Retype all of the entries word for word.

Items listed in a dataset
+---+
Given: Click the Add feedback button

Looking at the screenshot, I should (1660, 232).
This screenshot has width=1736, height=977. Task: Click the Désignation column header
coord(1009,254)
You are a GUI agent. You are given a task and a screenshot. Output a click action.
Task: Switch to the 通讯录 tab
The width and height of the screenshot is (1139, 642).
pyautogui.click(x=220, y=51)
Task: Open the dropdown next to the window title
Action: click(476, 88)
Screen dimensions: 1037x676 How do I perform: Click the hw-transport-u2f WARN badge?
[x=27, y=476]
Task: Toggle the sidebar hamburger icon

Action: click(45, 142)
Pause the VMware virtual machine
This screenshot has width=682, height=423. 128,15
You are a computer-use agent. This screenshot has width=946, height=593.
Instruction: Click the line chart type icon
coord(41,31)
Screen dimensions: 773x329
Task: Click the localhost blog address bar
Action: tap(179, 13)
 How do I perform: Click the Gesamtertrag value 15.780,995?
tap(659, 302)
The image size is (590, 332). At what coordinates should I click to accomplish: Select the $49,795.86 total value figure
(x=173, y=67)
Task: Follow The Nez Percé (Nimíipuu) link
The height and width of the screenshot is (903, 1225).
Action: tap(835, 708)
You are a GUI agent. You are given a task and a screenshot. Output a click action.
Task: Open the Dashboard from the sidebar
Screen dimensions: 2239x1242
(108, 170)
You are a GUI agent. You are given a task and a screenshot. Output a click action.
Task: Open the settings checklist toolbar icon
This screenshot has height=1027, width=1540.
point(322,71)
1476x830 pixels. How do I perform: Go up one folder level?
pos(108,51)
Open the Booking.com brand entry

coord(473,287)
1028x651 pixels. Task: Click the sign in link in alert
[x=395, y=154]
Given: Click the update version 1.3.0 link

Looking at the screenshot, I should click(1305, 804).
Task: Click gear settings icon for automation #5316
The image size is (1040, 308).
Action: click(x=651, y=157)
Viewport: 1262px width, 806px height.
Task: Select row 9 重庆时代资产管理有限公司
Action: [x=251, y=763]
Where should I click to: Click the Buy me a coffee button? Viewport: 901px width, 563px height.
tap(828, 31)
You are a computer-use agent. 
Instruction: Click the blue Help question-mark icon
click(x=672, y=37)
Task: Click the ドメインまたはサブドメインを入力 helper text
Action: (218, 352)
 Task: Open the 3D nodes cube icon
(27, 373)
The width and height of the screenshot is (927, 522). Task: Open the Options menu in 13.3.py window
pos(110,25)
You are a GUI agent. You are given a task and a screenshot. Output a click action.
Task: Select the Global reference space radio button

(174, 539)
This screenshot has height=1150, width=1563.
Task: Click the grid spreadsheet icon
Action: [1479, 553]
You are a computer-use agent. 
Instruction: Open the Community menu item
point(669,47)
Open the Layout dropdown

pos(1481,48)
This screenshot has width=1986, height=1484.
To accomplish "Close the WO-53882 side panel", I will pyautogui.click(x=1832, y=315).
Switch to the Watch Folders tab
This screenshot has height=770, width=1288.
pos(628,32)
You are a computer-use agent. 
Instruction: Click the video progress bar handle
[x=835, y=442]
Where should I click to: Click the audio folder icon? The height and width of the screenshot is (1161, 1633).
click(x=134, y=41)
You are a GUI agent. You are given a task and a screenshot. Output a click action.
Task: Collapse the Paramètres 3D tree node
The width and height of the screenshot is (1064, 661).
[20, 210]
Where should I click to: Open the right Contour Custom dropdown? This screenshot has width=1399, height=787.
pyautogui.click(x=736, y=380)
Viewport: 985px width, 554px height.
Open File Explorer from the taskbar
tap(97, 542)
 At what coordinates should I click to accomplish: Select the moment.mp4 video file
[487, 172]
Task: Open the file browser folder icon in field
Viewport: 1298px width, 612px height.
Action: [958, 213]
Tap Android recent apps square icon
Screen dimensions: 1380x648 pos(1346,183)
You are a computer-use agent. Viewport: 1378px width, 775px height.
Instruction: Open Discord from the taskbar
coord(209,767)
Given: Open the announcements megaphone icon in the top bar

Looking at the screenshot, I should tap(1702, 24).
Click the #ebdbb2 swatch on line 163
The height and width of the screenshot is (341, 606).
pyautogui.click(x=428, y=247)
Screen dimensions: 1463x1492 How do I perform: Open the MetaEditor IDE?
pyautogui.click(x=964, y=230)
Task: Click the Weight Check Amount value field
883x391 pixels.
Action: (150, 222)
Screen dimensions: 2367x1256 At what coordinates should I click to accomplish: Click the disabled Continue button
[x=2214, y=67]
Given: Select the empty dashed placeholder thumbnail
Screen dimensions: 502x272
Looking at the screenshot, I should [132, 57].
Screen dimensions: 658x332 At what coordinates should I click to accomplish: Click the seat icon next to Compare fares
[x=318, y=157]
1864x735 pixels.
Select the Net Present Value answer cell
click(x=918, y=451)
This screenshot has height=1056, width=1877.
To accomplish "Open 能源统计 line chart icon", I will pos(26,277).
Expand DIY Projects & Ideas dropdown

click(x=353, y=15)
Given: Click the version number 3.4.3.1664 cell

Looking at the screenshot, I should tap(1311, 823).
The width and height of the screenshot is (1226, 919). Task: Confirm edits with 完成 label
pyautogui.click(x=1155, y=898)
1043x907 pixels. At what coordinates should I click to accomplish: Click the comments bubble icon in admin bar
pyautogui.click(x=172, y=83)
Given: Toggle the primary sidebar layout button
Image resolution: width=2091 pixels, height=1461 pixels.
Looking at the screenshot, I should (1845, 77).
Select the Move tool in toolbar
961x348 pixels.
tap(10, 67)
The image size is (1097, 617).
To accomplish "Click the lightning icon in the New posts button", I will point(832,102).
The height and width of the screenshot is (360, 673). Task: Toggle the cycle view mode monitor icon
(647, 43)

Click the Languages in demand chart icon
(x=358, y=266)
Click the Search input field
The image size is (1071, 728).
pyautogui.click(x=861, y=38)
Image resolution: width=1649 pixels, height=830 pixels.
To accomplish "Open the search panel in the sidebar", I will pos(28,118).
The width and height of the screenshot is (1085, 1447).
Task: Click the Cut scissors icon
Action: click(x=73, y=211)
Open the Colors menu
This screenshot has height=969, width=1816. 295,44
+---+
TASK RESULT:
Given: Click the Add feedback button

Looking at the screenshot, I should (1660, 232).
This screenshot has width=1736, height=977. Task: Click the Désignation column header
coord(1009,254)
You are a GUI agent. You are given a task and a screenshot. Output a click action.
Task: Switch to the 通讯录 tab
The width and height of the screenshot is (1139, 642).
pyautogui.click(x=220, y=51)
Task: Open the dropdown next to the window title
Action: click(476, 88)
Screen dimensions: 1037x676 How do I perform: Click the hw-transport-u2f WARN badge?
[x=27, y=476]
Task: Toggle the sidebar hamburger icon

Action: click(45, 142)
Pause the VMware virtual machine
This screenshot has width=682, height=423. 128,15
You are a computer-use agent. This screenshot has width=946, height=593.
Instruction: Click the line chart type icon
coord(41,31)
Screen dimensions: 773x329
Task: Click the localhost blog address bar
Action: tap(179, 13)
 How do I perform: Click the Gesamtertrag value 15.780,995?
tap(659, 302)
The image size is (590, 332). At what coordinates should I click to accomplish: Select the $49,795.86 total value figure
(x=173, y=67)
Task: Follow The Nez Percé (Nimíipuu) link
The height and width of the screenshot is (903, 1225).
Action: tap(835, 708)
You are a GUI agent. You are given a task and a screenshot. Output a click action.
Task: Open the Dashboard from the sidebar
Screen dimensions: 2239x1242
(108, 170)
You are a GUI agent. You are given a task and a screenshot. Output a click action.
Task: Open the settings checklist toolbar icon
This screenshot has height=1027, width=1540.
point(322,71)
1476x830 pixels. How do I perform: Go up one folder level?
pos(108,51)
Open the Booking.com brand entry

coord(473,287)
1028x651 pixels. Task: Click the sign in link in alert
[x=395, y=154]
Given: Click the update version 1.3.0 link

Looking at the screenshot, I should click(1305, 804).
Task: Click gear settings icon for automation #5316
The image size is (1040, 308).
Action: click(x=651, y=157)
Viewport: 1262px width, 806px height.
Task: Select row 9 重庆时代资产管理有限公司
Action: [x=251, y=763]
Where should I click to: Click the Buy me a coffee button? Viewport: 901px width, 563px height.
tap(828, 31)
You are a computer-use agent. 
Instruction: Click the blue Help question-mark icon
click(x=672, y=37)
Task: Click the ドメインまたはサブドメインを入力 helper text
Action: (218, 352)
 Task: Open the 3D nodes cube icon
(27, 373)
The width and height of the screenshot is (927, 522). Task: Open the Options menu in 13.3.py window
pos(110,25)
You are a GUI agent. You are given a task and a screenshot. Output a click action.
Task: Select the Global reference space radio button

(174, 539)
This screenshot has height=1150, width=1563.
Task: Click the grid spreadsheet icon
Action: [1479, 553]
You are a computer-use agent. 
Instruction: Open the Community menu item
point(669,47)
Open the Layout dropdown

pos(1481,48)
This screenshot has width=1986, height=1484.
To accomplish "Close the WO-53882 side panel", I will pyautogui.click(x=1832, y=315).
Switch to the Watch Folders tab
This screenshot has height=770, width=1288.
pos(628,32)
You are a computer-use agent. 
Instruction: Click the video progress bar handle
[x=835, y=442]
Where should I click to: Click the audio folder icon? The height and width of the screenshot is (1161, 1633).
click(x=134, y=41)
You are a GUI agent. You are given a task and a screenshot. Output a click action.
Task: Collapse the Paramètres 3D tree node
The width and height of the screenshot is (1064, 661).
[20, 210]
Where should I click to: Open the right Contour Custom dropdown? This screenshot has width=1399, height=787.
pyautogui.click(x=736, y=380)
Viewport: 985px width, 554px height.
Open File Explorer from the taskbar
tap(97, 542)
 At what coordinates should I click to accomplish: Select the moment.mp4 video file
[487, 172]
Task: Open the file browser folder icon in field
Viewport: 1298px width, 612px height.
Action: [958, 213]
Tap Android recent apps square icon
Screen dimensions: 1380x648 pos(1346,183)
You are a computer-use agent. Viewport: 1378px width, 775px height.
Instruction: Open Discord from the taskbar
coord(209,767)
Given: Open the announcements megaphone icon in the top bar

Looking at the screenshot, I should tap(1702, 24).
Click the #ebdbb2 swatch on line 163
The height and width of the screenshot is (341, 606).
pyautogui.click(x=428, y=247)
Screen dimensions: 1463x1492 How do I perform: Open the MetaEditor IDE?
pyautogui.click(x=964, y=230)
Task: Click the Weight Check Amount value field
883x391 pixels.
Action: (150, 222)
Screen dimensions: 2367x1256 At what coordinates should I click to accomplish: Click the disabled Continue button
[x=2214, y=67]
Given: Select the empty dashed placeholder thumbnail
Screen dimensions: 502x272
Looking at the screenshot, I should [132, 57].
Screen dimensions: 658x332 At what coordinates should I click to accomplish: Click the seat icon next to Compare fares
[x=318, y=157]
1864x735 pixels.
Select the Net Present Value answer cell
click(x=918, y=451)
This screenshot has height=1056, width=1877.
To accomplish "Open 能源统计 line chart icon", I will pos(26,277).
Expand DIY Projects & Ideas dropdown

click(x=353, y=15)
Given: Click the version number 3.4.3.1664 cell

Looking at the screenshot, I should tap(1311, 823).
The width and height of the screenshot is (1226, 919). Task: Confirm edits with 完成 label
pyautogui.click(x=1155, y=898)
1043x907 pixels. At what coordinates should I click to accomplish: Click the comments bubble icon in admin bar
pyautogui.click(x=172, y=83)
Given: Toggle the primary sidebar layout button
Image resolution: width=2091 pixels, height=1461 pixels.
Looking at the screenshot, I should (1845, 77).
Select the Move tool in toolbar
961x348 pixels.
tap(10, 67)
The image size is (1097, 617).
To accomplish "Click the lightning icon in the New posts button", I will point(832,102).
The height and width of the screenshot is (360, 673). Task: Toggle the cycle view mode monitor icon
(647, 43)

Click the Languages in demand chart icon
(x=358, y=266)
Click the Search input field
The image size is (1071, 728).
pyautogui.click(x=861, y=38)
Image resolution: width=1649 pixels, height=830 pixels.
To accomplish "Open the search panel in the sidebar", I will pos(28,118).
The width and height of the screenshot is (1085, 1447).
Task: Click the Cut scissors icon
Action: click(x=73, y=211)
Open the Colors menu
This screenshot has height=969, width=1816. 295,44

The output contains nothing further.